Big-game hunters know that the moon and its phases have a profound effect on how animals move, feed and breed. And during a total eclipse, the sky goes dark and air temperatures drop. But how will wild game react to the moon blocking out the sun?

The truth is that no one knows for certain, and with only a handful of hunting seasons currently open and with totality expected to only last two minutes and 40 seconds, we may not find out this time around.

However, according to a statement on NASA’s website, “It has been reported during many eclipses that many different animals are startled by totality and change their behavior thinking that twilight has arrived.”

During a total eclipse, it becomes intensely dark — darker than it is at night because the sunlight the moon normally reflects won’t reach Earth. Air temperatures can drop 20 degrees. However, if the weather is good, it should be the perfect day to be outdoors.

Here are some ways animals are likely to respond to totality:

  • Cows and other livestock may return to the barn early.
  • Deer will become restless and may bed down prematurely. And they could remain in their bedding areas into the evening. Plan to be along routes leading to known bedding areas.
  • Squirrels will shift into hyperactivity, and will be visible around nut-bearing trees for several hours after the eclipse ends. This foraging behavior may last for days.
  • Whales and dolphins have been known to breach the water, putting on quite a display.
  • Birds will stop singing and flock to roost areas.
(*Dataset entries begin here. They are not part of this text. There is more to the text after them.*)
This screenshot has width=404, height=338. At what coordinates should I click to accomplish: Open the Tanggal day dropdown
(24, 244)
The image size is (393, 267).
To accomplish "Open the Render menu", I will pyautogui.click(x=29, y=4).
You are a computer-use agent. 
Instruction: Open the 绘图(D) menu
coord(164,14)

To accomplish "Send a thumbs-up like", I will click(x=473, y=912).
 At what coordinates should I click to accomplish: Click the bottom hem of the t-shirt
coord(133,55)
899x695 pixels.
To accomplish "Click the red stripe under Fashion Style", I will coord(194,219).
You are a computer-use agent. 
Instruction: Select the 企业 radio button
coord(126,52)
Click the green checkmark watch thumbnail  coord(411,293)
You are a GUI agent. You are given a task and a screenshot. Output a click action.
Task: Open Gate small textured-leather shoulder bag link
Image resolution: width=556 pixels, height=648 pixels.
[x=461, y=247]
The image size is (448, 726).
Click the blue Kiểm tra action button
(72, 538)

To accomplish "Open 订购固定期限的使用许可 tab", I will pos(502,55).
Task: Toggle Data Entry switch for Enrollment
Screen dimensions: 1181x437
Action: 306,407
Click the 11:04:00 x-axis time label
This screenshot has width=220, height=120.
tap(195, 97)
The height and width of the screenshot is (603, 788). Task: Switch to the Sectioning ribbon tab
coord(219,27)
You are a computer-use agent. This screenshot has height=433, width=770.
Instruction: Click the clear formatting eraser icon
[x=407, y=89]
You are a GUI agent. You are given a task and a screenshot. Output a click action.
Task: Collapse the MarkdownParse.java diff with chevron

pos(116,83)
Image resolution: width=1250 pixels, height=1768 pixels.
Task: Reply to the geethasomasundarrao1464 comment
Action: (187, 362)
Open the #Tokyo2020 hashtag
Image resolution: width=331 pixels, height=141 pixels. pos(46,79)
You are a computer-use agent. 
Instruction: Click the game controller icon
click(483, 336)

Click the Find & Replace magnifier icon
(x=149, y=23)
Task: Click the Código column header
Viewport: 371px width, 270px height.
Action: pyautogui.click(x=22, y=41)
What does this mean for hunters?

If you’re a hunter, it may be worth ducking out of work and heading afield on August 21 to experience this rare opportunity. Some can even get in a morning hunt before the daytime darkness falls. Pronghorn antelope hunters can legally hunt parts of Idaho, New Mexico, Oregon and Wyoming; black-tailed deer hunters will be hunting in parts of California; cow elk hunters can hunt in parts of Oregon; even white-tailed deer hunters can hunt private lands in South Carolina this time of year.

However, it’s important to note that the eclipse’s totality will be brief, so if you’re out in the field, sit back and observe this incredible natural phenomenon. The next one won’t affect North America until 2024. Or, better yet, record what you observe. Hunters are tailor made for one of the citizen-scientist programs designed for recording wildlife behaviors during the eclipse.

The National Audubon Society features two such programs on its website. The free iNaturalist app introduced a special feature called Life Responds. It lets users log wildlife sightings 30 minutes before, 5 minutes during and 30 minutes after the eclipse. Those who track information should focus on change in vocalizations and movement. There’s other things to look for too. Do birds scatter? Or even, does a flower fold its petals?

Another program, the Eclipse Soundscapes Project, is focused solely on capturing audio. Contributors can use any smartphone app or handheld recorder of their choice to capture sounds, starting half an hour before the eclipse and lasting until half an hour after. To learn how and where to share your audio files, go here.

How you should prepare for the total solar eclipse

For more information on how to prepare for the Great American Eclipse, click here. The most important thing is to be safe. Stay aware of your surroundings — both human and animal alike — and protect your eyes while viewing the partially eclipsed sun through special-purpose solar filters, such as eclipse glasses or hand-held solar viewers. You can find more safety tips from NASA here.

If you’re looking for somewhere to view the eclipse, there are more than a dozen U.S. wildlife refuges in prime viewing areas. You can check the list out here and get more information on what access is available to viewers on August 21.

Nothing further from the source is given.